08:23 AM EST on Wednesday, January 7, 2009

By Felice J. Freyer

Journal Medical Writer

Mario Della Grotta, the Cranston man who became the first American to undergo brain surgery for obsessive-compulsive disorder, died Monday night in Rhode Island Hospital. He was 40.

Della Grotta died of an illness that was not related to either his psychiatric disorder or his brain surgery, according to his psychiatrist, Dr. Benjamin D. Greenberg, of Butler Hospital. Della Grotta’s wife, Sheri, said he fell ill on Dec. 27 and had been in the hospital until his death.

In February 2001, Della Grotta became the first person in the United States to have electrodes implanted in his brain for the purpose of controlling OCD, in a procedure called deep brain stimulation.

The experimental surgery, performed at Rhode Island Hospital with Butler Hospital researchers, was an attempt to quiet the malfunctioning brain circuitry that underlay his extremely severe and disabling OCD.

People with OCD have irrational fears or repetitive thoughts, which they seek to calm with compulsive acts or rituals. Della Grotta’s OCD, at its height, filled his every waking hour with obsessions and rituals, including cleaning, ordering, counting and calculating.

After the surgery, Della Grotta gradually started responding to behavioral therapy. Within a few years, his obsessions were taking up about 5 hours a day instead of 18. He graduated from college and found a job. He also frequently gave talks to professionals and others about OCD and the effects of deep brain stimulation.

He was the subject of a Providence Journal story, “Prisoner of His Thoughts,” in December 2006. ( www.projo.com/extra/2006/ocd)

Since then, Greenberg said, Della Grotta continued to improve and began working on a memoir. He was “an active father” to his two young daughters –– Kaleigh, 7, and Nadia, who will turn 4 on Saturday.

“He just loved his family, his kids,” Sheri Della Grotta said.

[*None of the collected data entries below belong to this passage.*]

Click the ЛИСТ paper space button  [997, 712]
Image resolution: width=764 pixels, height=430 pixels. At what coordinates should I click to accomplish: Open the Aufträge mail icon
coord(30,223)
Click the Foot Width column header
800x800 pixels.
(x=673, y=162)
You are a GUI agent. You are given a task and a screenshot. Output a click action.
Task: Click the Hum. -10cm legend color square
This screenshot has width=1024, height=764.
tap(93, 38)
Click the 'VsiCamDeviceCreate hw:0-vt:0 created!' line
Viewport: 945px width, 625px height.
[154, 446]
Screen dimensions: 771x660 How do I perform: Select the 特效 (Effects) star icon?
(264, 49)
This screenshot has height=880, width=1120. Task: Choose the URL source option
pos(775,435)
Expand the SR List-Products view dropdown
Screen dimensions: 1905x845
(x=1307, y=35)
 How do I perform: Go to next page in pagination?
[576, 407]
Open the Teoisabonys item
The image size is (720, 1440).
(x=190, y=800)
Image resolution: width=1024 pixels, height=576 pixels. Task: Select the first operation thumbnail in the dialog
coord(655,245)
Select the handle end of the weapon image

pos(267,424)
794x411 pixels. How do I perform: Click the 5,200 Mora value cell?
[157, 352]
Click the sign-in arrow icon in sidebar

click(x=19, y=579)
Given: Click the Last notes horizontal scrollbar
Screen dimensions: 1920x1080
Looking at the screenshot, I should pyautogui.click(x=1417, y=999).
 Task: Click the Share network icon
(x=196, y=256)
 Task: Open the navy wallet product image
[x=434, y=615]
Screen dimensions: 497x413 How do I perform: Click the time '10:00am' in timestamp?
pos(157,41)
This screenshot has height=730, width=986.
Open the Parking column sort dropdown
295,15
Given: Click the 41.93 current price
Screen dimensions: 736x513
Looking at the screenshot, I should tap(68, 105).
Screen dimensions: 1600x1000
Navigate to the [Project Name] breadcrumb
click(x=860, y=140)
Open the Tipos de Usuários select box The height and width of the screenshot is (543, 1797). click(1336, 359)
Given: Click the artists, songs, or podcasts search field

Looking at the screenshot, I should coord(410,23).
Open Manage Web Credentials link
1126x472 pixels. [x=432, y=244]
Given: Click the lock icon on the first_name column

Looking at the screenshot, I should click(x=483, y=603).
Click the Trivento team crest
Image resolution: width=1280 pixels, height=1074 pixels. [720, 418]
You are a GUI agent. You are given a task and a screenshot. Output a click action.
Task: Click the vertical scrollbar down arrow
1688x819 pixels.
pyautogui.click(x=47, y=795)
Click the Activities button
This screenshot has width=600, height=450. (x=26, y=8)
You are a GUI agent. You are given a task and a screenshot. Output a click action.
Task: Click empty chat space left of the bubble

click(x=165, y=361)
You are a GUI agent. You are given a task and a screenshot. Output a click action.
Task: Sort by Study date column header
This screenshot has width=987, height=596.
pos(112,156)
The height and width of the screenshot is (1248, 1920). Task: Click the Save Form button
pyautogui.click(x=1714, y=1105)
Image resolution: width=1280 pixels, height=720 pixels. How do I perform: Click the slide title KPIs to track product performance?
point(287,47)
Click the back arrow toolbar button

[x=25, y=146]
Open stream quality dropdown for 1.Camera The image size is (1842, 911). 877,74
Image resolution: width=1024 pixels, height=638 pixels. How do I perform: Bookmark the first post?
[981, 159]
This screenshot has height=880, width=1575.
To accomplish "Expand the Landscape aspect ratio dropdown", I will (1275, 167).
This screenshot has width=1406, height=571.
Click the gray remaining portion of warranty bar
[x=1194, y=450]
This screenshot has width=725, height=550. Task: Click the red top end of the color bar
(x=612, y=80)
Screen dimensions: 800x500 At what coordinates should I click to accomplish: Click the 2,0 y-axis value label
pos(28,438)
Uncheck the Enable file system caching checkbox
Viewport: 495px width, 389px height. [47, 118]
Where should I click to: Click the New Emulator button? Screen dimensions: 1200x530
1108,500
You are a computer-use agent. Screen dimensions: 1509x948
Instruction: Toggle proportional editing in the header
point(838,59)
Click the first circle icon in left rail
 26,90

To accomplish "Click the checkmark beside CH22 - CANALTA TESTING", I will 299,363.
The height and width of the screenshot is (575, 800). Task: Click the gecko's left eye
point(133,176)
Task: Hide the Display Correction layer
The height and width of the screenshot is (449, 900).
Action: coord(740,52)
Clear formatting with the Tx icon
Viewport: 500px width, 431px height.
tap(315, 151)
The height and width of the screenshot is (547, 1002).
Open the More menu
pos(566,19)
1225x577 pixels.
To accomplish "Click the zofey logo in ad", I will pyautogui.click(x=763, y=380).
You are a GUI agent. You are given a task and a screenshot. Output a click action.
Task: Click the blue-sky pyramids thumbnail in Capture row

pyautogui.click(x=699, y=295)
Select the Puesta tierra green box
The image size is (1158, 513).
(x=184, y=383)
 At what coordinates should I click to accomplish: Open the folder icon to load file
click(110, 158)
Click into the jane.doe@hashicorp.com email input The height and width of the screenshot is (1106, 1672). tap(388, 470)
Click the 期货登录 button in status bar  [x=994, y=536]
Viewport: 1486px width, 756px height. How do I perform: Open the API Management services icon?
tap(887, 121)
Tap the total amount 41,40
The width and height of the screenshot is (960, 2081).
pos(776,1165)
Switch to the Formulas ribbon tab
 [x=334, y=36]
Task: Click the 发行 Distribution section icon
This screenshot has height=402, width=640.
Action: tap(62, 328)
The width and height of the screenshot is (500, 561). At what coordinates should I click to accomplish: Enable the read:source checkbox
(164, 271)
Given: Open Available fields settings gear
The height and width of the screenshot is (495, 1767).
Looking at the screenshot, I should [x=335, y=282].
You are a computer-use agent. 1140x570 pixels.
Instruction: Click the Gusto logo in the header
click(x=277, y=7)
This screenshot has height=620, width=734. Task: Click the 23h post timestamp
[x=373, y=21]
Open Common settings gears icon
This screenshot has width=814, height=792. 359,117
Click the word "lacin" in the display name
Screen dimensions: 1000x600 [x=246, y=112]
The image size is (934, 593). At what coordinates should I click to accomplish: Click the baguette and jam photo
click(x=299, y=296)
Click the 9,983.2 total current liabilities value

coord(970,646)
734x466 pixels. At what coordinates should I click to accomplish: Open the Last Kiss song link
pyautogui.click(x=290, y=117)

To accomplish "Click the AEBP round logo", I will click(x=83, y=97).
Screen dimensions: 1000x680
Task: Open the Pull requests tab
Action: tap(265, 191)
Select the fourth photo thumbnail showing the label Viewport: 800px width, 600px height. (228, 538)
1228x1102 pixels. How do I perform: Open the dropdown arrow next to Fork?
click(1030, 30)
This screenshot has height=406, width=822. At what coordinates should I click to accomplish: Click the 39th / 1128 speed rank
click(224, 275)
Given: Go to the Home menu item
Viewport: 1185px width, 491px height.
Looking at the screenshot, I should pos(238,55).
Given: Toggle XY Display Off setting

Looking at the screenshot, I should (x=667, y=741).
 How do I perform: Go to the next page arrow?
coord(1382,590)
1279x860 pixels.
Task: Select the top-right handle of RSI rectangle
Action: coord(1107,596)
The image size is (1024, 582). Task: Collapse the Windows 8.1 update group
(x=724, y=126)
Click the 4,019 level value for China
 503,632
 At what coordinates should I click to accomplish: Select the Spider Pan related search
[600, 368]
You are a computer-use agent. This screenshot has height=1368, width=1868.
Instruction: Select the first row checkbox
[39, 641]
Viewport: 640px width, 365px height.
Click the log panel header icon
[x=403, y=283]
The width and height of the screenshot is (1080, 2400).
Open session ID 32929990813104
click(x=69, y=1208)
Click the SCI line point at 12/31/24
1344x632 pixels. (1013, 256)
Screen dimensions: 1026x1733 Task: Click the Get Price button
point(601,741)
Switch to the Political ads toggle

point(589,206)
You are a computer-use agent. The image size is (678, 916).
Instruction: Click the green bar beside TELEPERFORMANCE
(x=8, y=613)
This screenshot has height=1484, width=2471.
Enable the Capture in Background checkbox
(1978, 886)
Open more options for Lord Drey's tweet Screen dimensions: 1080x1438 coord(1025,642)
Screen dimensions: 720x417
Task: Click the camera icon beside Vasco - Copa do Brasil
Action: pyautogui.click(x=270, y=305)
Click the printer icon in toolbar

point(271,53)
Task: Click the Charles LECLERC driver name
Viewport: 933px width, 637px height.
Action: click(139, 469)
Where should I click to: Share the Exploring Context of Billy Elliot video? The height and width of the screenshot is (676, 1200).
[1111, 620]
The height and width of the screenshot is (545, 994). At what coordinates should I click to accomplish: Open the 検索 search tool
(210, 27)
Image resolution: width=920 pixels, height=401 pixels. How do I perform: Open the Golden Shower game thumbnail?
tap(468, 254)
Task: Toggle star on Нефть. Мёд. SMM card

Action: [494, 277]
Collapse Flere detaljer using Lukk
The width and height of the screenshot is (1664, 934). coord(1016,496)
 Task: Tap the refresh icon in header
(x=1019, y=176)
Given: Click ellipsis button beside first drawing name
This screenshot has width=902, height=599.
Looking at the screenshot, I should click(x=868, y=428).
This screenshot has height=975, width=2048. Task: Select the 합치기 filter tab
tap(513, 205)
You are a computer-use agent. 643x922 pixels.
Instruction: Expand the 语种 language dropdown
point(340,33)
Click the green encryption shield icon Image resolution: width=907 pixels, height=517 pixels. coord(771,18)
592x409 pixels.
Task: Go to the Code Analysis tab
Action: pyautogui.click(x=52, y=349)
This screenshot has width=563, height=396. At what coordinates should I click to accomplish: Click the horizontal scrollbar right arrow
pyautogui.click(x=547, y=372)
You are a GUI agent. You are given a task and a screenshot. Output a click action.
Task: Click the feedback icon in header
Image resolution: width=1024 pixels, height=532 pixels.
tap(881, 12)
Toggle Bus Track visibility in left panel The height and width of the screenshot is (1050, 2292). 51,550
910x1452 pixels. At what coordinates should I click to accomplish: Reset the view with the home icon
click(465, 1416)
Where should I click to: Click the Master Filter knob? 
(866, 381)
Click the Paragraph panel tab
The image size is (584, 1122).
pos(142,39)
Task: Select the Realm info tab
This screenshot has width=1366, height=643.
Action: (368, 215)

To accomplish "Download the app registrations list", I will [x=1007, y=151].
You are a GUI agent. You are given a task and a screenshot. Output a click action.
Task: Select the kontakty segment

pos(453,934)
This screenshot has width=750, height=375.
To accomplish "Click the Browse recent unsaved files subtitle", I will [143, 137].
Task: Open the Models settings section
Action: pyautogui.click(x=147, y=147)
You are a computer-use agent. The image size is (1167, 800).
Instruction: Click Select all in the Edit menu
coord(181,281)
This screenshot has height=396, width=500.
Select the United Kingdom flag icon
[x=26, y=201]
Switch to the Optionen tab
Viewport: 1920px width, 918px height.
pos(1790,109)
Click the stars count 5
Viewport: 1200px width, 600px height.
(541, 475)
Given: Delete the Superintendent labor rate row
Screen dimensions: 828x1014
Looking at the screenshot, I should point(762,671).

Greenberg said that Della Grotta “encountered some discrimination in trying to get back into the work force, but nevertheless he’s held several jobs.”

Last year, Della Grotta spoke at the Frontiers of Science conference at Brown University and traveled to Washington, D.C., to address a symposium on “Brain Pacemakers” held by the U.S. Department of Health and Human Services.

“He was someone who had tremendous drive and persistence and strength of purpose,” Greenberg said.

“I mean, he never gave up. That was inspiring to everyone –– people at this hospital and other patients.”

Meanwhile, Greenberg is continuing to study deep brain stimulation to treat OCD, with a new clinical trial that gets under way next week.

At the request of Della Grotta’s family, a fund is being established to support OCD research at Butler Hospital. Checks can be sent to the Mario Della Grotta Memorial OCD Research Fund, Funds Development (attn: Michele R. Berard), Butler Hospital, 345 Blackstone Blvd., Providence, RI 02906.